• [EXTRACTED MATERIAL]
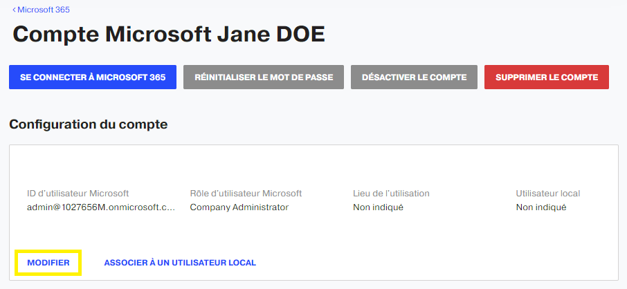Click Non indiqué under Utilisateur local
The width and height of the screenshot is (627, 289).
tap(541, 207)
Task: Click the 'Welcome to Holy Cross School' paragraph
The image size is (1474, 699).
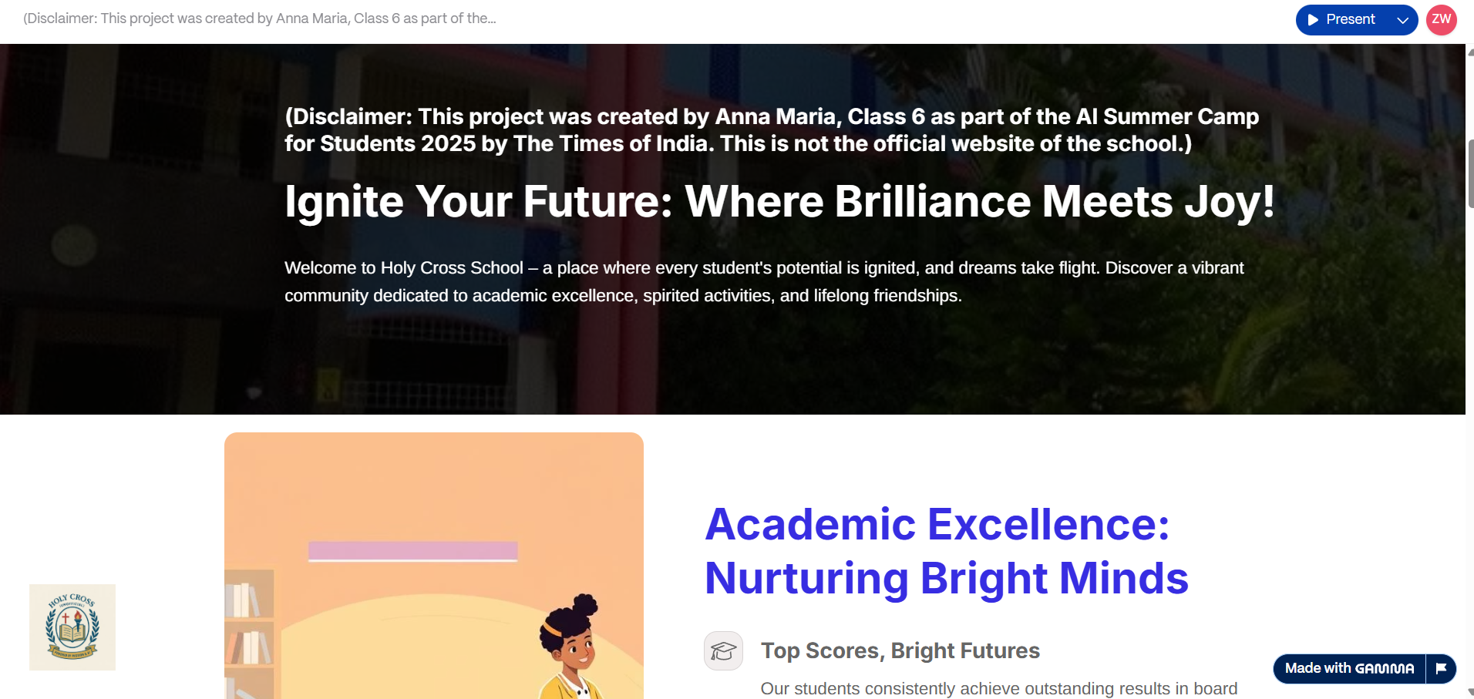Action: [x=763, y=281]
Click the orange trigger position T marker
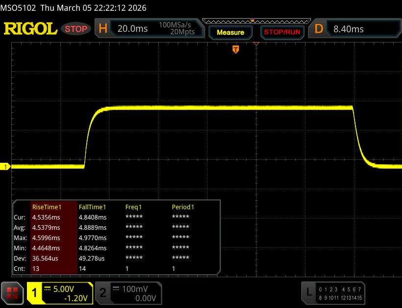 [x=236, y=49]
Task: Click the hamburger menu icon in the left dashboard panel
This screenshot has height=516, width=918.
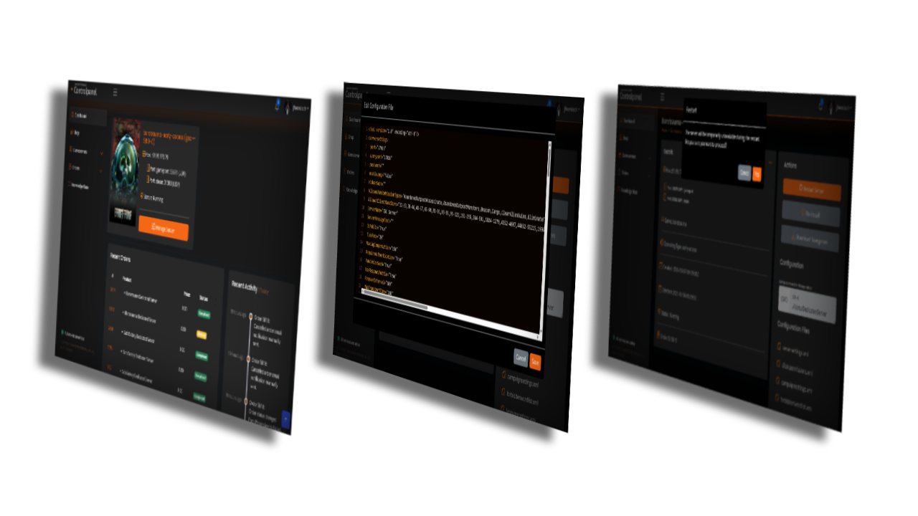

• [EXERCISE]
Leave the pictures out. Extract exactly the lines running from the one with "The image size is (1474, 699)." through the last entry, both ends included.

• [TASK SOLUTION]
The image size is (1474, 699).
Action: [x=763, y=281]
Click the orange trigger position T marker
 [x=236, y=49]
Task: Click the hamburger menu icon in the left dashboard panel
This screenshot has height=516, width=918.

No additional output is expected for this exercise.